→ **TASK TO COMPLETE**
Transcribe the data that follows precisely, omitting nothing.

→ **SUPPLIED DATA**

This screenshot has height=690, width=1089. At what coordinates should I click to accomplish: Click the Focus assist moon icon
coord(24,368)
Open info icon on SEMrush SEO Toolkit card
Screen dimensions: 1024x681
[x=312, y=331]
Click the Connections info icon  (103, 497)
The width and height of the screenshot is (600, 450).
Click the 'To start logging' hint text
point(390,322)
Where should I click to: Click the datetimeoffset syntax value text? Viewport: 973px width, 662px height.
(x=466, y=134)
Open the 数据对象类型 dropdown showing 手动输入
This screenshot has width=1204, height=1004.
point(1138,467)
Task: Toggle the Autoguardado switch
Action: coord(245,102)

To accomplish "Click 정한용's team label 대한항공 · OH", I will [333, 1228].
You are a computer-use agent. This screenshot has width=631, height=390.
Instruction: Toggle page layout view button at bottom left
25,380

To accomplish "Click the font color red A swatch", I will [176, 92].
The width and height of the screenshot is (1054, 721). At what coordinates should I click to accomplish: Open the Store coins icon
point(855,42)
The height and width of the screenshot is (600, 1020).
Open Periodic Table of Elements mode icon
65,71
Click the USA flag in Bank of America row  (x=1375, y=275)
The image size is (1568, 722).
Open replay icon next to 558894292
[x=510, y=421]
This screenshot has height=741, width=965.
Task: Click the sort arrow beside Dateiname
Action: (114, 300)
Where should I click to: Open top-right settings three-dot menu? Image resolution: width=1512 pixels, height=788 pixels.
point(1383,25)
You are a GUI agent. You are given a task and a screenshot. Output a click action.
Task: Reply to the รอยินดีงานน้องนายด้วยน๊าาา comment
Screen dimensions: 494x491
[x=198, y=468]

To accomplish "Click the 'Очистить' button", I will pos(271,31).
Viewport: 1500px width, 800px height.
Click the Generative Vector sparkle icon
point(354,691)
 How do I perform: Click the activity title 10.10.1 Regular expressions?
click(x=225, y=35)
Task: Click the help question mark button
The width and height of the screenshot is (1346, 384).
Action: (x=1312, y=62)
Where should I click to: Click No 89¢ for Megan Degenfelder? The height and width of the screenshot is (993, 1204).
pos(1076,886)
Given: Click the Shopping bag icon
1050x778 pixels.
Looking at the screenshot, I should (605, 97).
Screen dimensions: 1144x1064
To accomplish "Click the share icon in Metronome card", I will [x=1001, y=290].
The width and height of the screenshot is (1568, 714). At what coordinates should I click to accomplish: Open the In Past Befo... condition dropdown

→ **RESPONSE FOR THIS EXERCISE**
This screenshot has height=690, width=1089. At what coordinates should I click to accomplish: Click the Focus assist moon icon
coord(24,368)
Open info icon on SEMrush SEO Toolkit card
Screen dimensions: 1024x681
[x=312, y=331]
Click the Connections info icon  (103, 497)
The width and height of the screenshot is (600, 450).
Click the 'To start logging' hint text
point(390,322)
Where should I click to: Click the datetimeoffset syntax value text? Viewport: 973px width, 662px height.
(x=466, y=134)
Open the 数据对象类型 dropdown showing 手动输入
This screenshot has width=1204, height=1004.
point(1138,467)
Task: Toggle the Autoguardado switch
Action: coord(245,102)

To accomplish "Click 정한용's team label 대한항공 · OH", I will [333, 1228].
You are a computer-use agent. This screenshot has width=631, height=390.
Instruction: Toggle page layout view button at bottom left
25,380

To accomplish "Click the font color red A swatch", I will [176, 92].
The width and height of the screenshot is (1054, 721). At what coordinates should I click to accomplish: Open the Store coins icon
point(855,42)
The height and width of the screenshot is (600, 1020).
Open Periodic Table of Elements mode icon
65,71
Click the USA flag in Bank of America row  (x=1375, y=275)
The image size is (1568, 722).
Open replay icon next to 558894292
[x=510, y=421]
This screenshot has height=741, width=965.
Task: Click the sort arrow beside Dateiname
Action: (114, 300)
Where should I click to: Open top-right settings three-dot menu? Image resolution: width=1512 pixels, height=788 pixels.
point(1383,25)
You are a GUI agent. You are given a task and a screenshot. Output a click action.
Task: Reply to the รอยินดีงานน้องนายด้วยน๊าาา comment
Screen dimensions: 494x491
[x=198, y=468]

To accomplish "Click the 'Очистить' button", I will pos(271,31).
Viewport: 1500px width, 800px height.
Click the Generative Vector sparkle icon
point(354,691)
 How do I perform: Click the activity title 10.10.1 Regular expressions?
click(x=225, y=35)
Task: Click the help question mark button
The width and height of the screenshot is (1346, 384).
Action: (x=1312, y=62)
Where should I click to: Click No 89¢ for Megan Degenfelder? The height and width of the screenshot is (993, 1204).
pos(1076,886)
Given: Click the Shopping bag icon
1050x778 pixels.
Looking at the screenshot, I should (605, 97).
Screen dimensions: 1144x1064
To accomplish "Click the share icon in Metronome card", I will [x=1001, y=290].
The width and height of the screenshot is (1568, 714). At what coordinates should I click to accomplish: Open the In Past Befo... condition dropdown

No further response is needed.